_Page excerpt_
How low self-esteem begins

Low self-esteem is something many of us suffer from at some point in our lives. It can manifest in childhood development or later on in life. It can help you to identify at what stage in your life you started to suffer from low self-esteem and what was the cause.

At the early life stage triggers could be a bad relationship with parents or siblings, issue at school or an external event. Later on in life negative romantic relationships can be the cause; if a partner is emotionally controlling or narcissistic or violent these are a few examples of how low self-esteem can begin.

To start it will be difficult to remember every life event that could be attributed to the cause right away but that’s not the aim of this entirely, the goal is to ease the symptoms of low self-esteem and hopefully eliminating it entirely. But this is not a quick and easy process but reading this article and starting your journey is the biggest accomplishment already.

So lets start by taking a pen and paper and work through answering the following three points:

Negative Life Experiences

Can you write as many or as little events in your life, for example relationships, bad living situations that may have influenced ideas about myself.

Negative Core Beliefs

What is your worth as a person?

How do you evaluate your value?

Here we are trying to draw conclusions about the self, based on experience to understand what kind of person you think you are.

_Supplied records_
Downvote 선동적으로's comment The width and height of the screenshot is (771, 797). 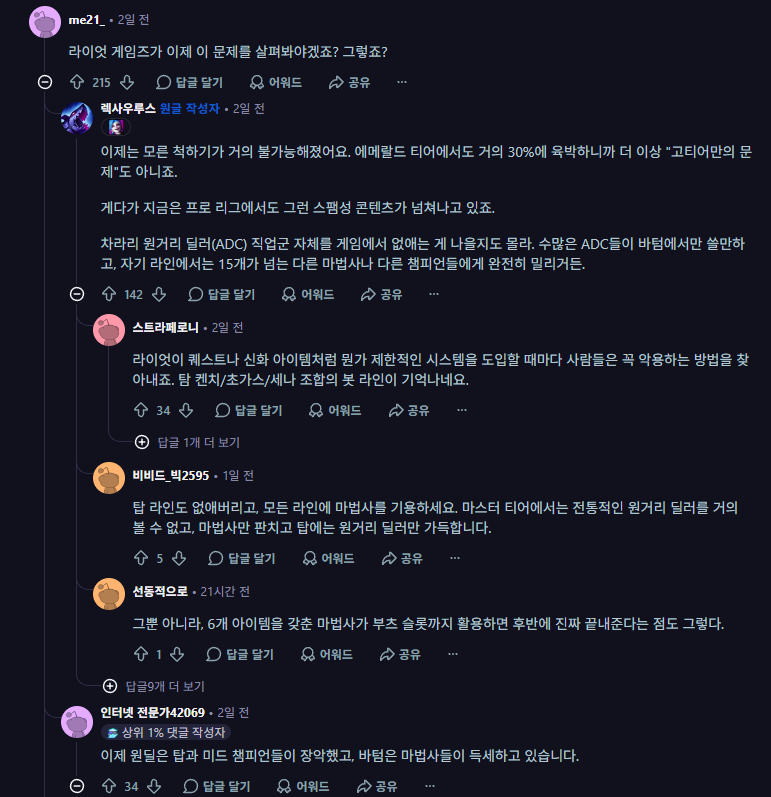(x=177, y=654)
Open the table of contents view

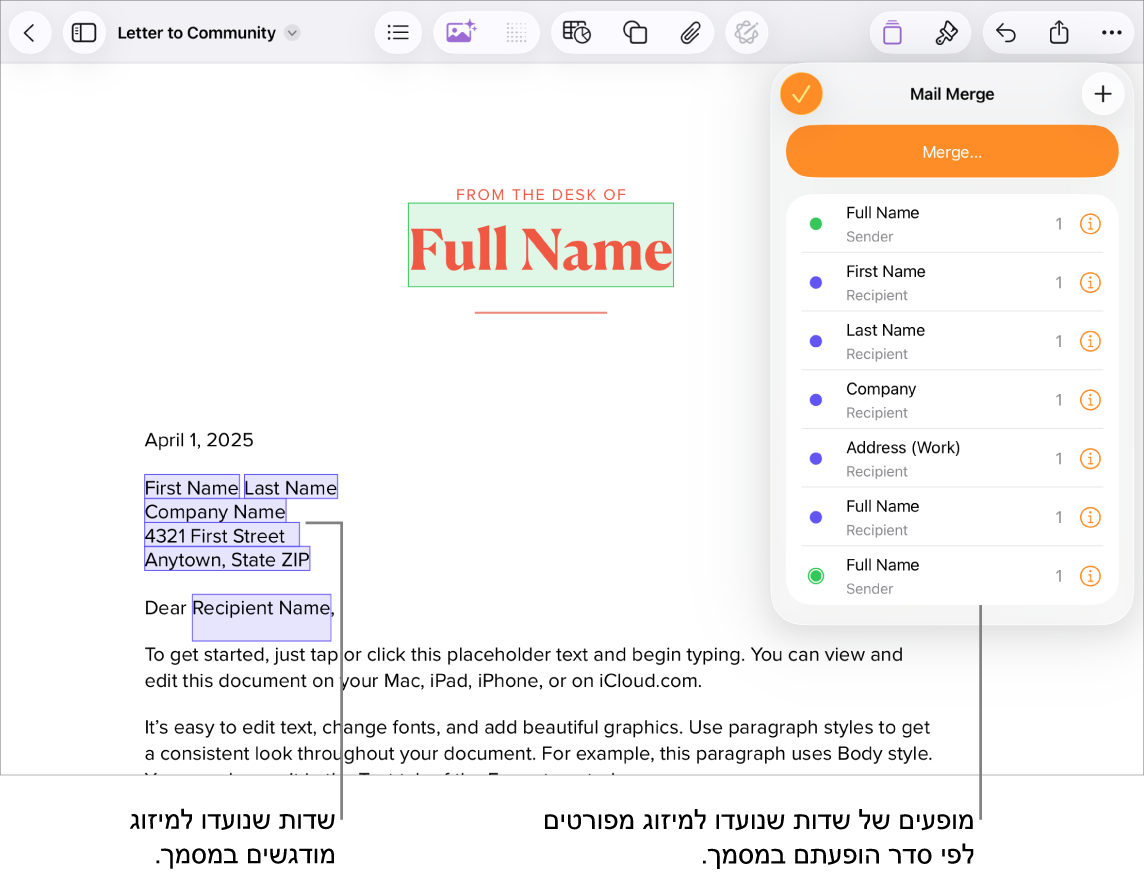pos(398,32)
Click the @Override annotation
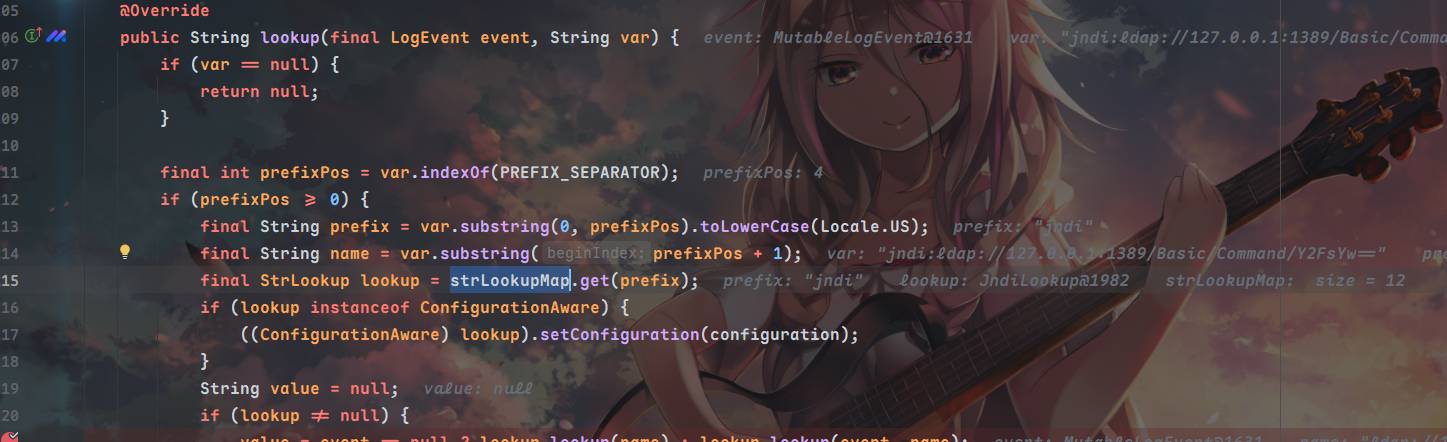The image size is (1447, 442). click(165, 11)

* * *

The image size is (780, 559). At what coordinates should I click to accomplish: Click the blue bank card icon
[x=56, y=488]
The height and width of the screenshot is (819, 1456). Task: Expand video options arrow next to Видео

...

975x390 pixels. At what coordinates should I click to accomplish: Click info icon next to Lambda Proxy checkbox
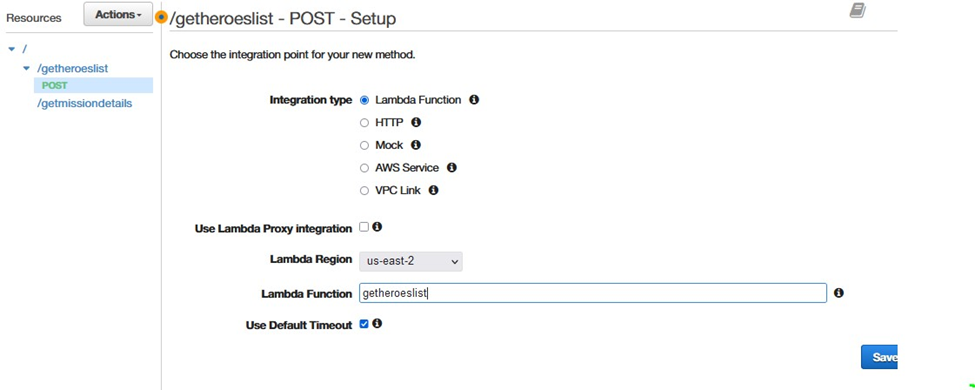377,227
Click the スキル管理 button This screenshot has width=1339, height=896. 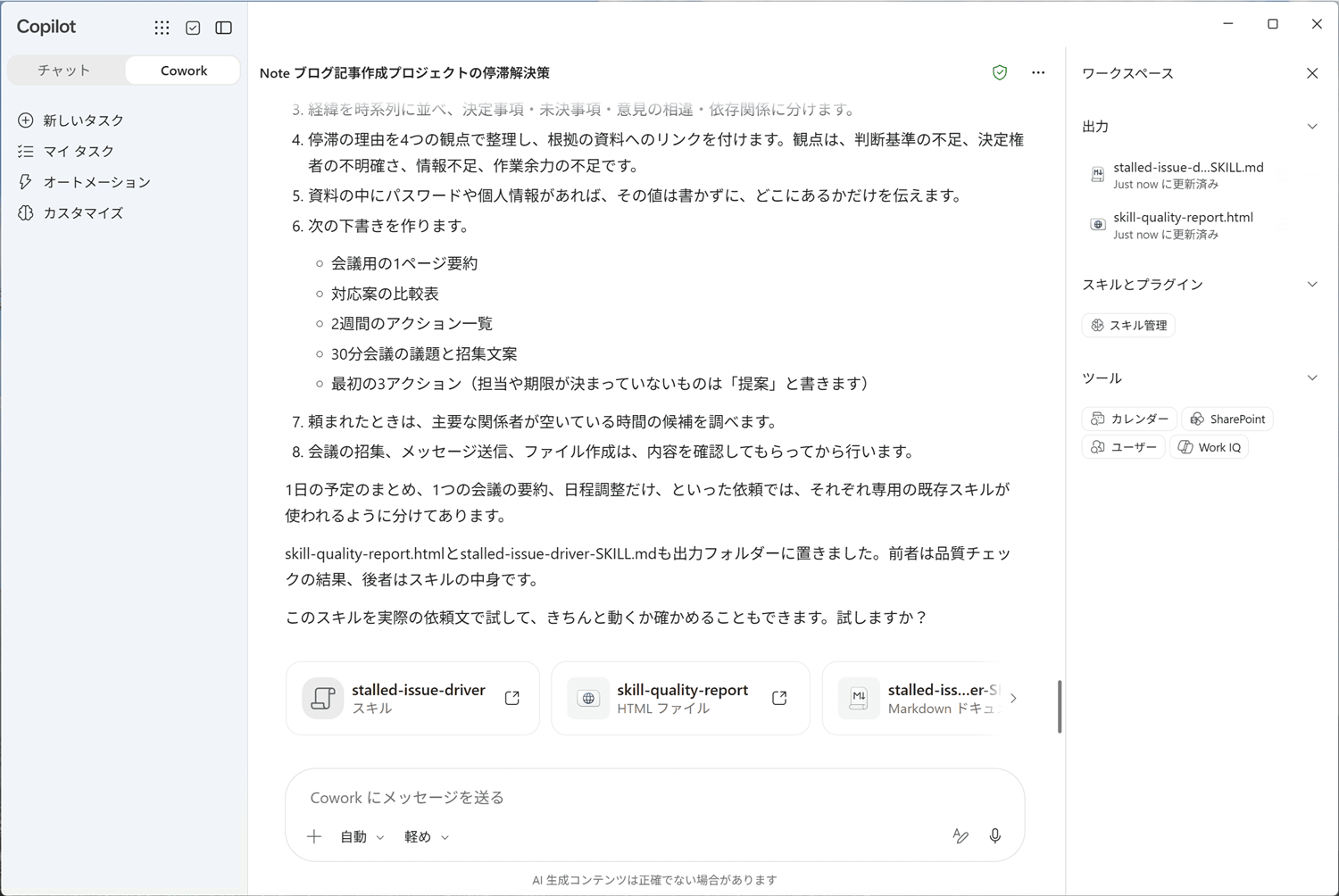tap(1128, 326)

_Activity A_
Summarize the article on how low self-esteem begins in two sentences.
_Activity B_
Carry on with the article on how low self-esteem begins, starting after its last sentence.

_Exercise output A_
Low self-esteem, which many people experience at some point, can begin in childhood through causes such as a bad relationship with parents or siblings or problems at school, or later in life through negative romantic relationships with a controlling, narcissistic, or violent partner. The article suggests taking a pen and paper to write down negative life experiences and to examine core beliefs about one's worth, with the goal of easing the symptoms of low self-esteem and hopefully eliminating it.

_Exercise output B_
Unhelpful Rules & Assumptions

Here we are trying to identify the negative thought patterns that just come naturally to you:

What guidelines, conditional rules, or strategies for getting by, given the truth of the negative core beliefs about yourself that were previously identified.

And this entire process results in unhelpful behaviours that might disable you from going out with your friends, putting yourself up for a promotion at work or from leaving a controlling or abusive partner and result in dormant low self-esteem.


Moving forward

I hope working through these three stages and writing out your thoughts, feelings and behaviours has been useful. This is just a guideline to work through; you can write as much or as little as you like and perhaps repeat this exercise every few weeks or everyday if it’s useful.

Journal writing is an incredibly useful exercise that can help you formalise and externalise any thoughts and feelings. It can also give perspective on your mindset by helping you to step back, reread your writing and think ‘do I really think that about myself’.

When the words are written in front of you they can become much more powerful and help you to move on from them.